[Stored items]
┄┄┄┄┄┄┄┄┄┄
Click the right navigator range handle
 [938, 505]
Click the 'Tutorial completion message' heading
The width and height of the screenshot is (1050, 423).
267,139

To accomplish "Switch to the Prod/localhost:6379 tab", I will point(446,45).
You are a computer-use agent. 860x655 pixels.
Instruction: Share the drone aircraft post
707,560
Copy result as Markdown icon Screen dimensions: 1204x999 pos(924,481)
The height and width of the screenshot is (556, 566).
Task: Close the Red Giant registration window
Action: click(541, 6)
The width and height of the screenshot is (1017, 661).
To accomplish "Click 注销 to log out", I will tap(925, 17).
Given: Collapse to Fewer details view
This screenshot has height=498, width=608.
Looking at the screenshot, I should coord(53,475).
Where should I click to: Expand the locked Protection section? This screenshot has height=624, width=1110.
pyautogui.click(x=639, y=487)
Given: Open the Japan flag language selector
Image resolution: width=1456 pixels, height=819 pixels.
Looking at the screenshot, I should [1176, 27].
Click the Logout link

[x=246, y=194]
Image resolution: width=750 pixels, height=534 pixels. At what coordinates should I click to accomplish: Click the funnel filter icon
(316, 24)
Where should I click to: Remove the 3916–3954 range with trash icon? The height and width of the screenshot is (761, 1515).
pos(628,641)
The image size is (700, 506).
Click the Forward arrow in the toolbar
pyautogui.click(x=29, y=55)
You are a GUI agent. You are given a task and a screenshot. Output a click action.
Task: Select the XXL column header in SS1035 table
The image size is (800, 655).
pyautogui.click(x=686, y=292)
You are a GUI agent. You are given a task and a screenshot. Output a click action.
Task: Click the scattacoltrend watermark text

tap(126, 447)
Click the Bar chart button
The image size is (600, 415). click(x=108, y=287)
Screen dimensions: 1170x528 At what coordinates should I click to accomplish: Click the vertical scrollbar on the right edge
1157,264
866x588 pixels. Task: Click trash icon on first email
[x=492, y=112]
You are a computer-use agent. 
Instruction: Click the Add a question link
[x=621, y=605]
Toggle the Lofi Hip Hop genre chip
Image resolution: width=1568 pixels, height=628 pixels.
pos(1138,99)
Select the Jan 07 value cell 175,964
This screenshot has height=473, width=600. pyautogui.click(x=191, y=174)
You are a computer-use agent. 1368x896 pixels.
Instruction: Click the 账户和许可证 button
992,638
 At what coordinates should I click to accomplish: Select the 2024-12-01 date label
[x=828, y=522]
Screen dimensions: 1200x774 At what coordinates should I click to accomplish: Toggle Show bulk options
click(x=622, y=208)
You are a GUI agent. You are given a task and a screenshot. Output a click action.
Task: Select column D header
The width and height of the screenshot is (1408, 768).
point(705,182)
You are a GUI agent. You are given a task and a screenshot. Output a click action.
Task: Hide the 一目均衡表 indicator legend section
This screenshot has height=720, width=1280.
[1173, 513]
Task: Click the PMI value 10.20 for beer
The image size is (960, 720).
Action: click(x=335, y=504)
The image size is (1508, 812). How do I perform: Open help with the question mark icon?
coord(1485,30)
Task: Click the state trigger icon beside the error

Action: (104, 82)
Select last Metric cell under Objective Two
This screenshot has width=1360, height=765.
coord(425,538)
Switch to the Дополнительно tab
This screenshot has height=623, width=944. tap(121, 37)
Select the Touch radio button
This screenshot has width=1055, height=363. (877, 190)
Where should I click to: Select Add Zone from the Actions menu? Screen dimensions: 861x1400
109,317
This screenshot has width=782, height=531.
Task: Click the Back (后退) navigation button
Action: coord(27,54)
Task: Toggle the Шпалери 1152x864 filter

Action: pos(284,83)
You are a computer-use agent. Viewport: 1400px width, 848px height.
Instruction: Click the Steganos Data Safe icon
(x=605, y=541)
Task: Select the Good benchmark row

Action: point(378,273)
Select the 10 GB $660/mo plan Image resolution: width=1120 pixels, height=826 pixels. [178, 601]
┄┄┄┄┄┄┄┄┄┄
§ **DIRECTIONS FOR THIS TASK**: Reproduce all the entries above. Match them exactly.

§ **OUTPUT FOR THIS EXERCISE**:
Click the right navigator range handle
 [938, 505]
Click the 'Tutorial completion message' heading
The width and height of the screenshot is (1050, 423).
267,139

To accomplish "Switch to the Prod/localhost:6379 tab", I will point(446,45).
You are a computer-use agent. 860x655 pixels.
Instruction: Share the drone aircraft post
707,560
Copy result as Markdown icon Screen dimensions: 1204x999 pos(924,481)
The height and width of the screenshot is (556, 566).
Task: Close the Red Giant registration window
Action: click(541, 6)
The width and height of the screenshot is (1017, 661).
To accomplish "Click 注销 to log out", I will tap(925, 17).
Given: Collapse to Fewer details view
This screenshot has height=498, width=608.
Looking at the screenshot, I should coord(53,475).
Where should I click to: Expand the locked Protection section? This screenshot has height=624, width=1110.
pyautogui.click(x=639, y=487)
Given: Open the Japan flag language selector
Image resolution: width=1456 pixels, height=819 pixels.
Looking at the screenshot, I should [1176, 27].
Click the Logout link

[x=246, y=194]
Image resolution: width=750 pixels, height=534 pixels. At what coordinates should I click to accomplish: Click the funnel filter icon
(316, 24)
Where should I click to: Remove the 3916–3954 range with trash icon? The height and width of the screenshot is (761, 1515).
pos(628,641)
The image size is (700, 506).
Click the Forward arrow in the toolbar
pyautogui.click(x=29, y=55)
You are a GUI agent. You are given a task and a screenshot. Output a click action.
Task: Select the XXL column header in SS1035 table
The image size is (800, 655).
pyautogui.click(x=686, y=292)
You are a GUI agent. You are given a task and a screenshot. Output a click action.
Task: Click the scattacoltrend watermark text

tap(126, 447)
Click the Bar chart button
The image size is (600, 415). click(x=108, y=287)
Screen dimensions: 1170x528 At what coordinates should I click to accomplish: Click the vertical scrollbar on the right edge
1157,264
866x588 pixels. Task: Click trash icon on first email
[x=492, y=112]
You are a computer-use agent. 
Instruction: Click the Add a question link
[x=621, y=605]
Toggle the Lofi Hip Hop genre chip
Image resolution: width=1568 pixels, height=628 pixels.
pos(1138,99)
Select the Jan 07 value cell 175,964
This screenshot has height=473, width=600. pyautogui.click(x=191, y=174)
You are a computer-use agent. 1368x896 pixels.
Instruction: Click the 账户和许可证 button
992,638
 At what coordinates should I click to accomplish: Select the 2024-12-01 date label
[x=828, y=522]
Screen dimensions: 1200x774 At what coordinates should I click to accomplish: Toggle Show bulk options
click(x=622, y=208)
You are a GUI agent. You are given a task and a screenshot. Output a click action.
Task: Select column D header
The width and height of the screenshot is (1408, 768).
point(705,182)
You are a GUI agent. You are given a task and a screenshot. Output a click action.
Task: Hide the 一目均衡表 indicator legend section
This screenshot has height=720, width=1280.
[1173, 513]
Task: Click the PMI value 10.20 for beer
The image size is (960, 720).
Action: click(x=335, y=504)
The image size is (1508, 812). How do I perform: Open help with the question mark icon?
coord(1485,30)
Task: Click the state trigger icon beside the error

Action: (104, 82)
Select last Metric cell under Objective Two
This screenshot has width=1360, height=765.
coord(425,538)
Switch to the Дополнительно tab
This screenshot has height=623, width=944. tap(121, 37)
Select the Touch radio button
This screenshot has width=1055, height=363. (877, 190)
Where should I click to: Select Add Zone from the Actions menu? Screen dimensions: 861x1400
109,317
This screenshot has width=782, height=531.
Task: Click the Back (后退) navigation button
Action: coord(27,54)
Task: Toggle the Шпалери 1152x864 filter

Action: pos(284,83)
You are a computer-use agent. Viewport: 1400px width, 848px height.
Instruction: Click the Steganos Data Safe icon
(x=605, y=541)
Task: Select the Good benchmark row

Action: point(378,273)
Select the 10 GB $660/mo plan Image resolution: width=1120 pixels, height=826 pixels. [178, 601]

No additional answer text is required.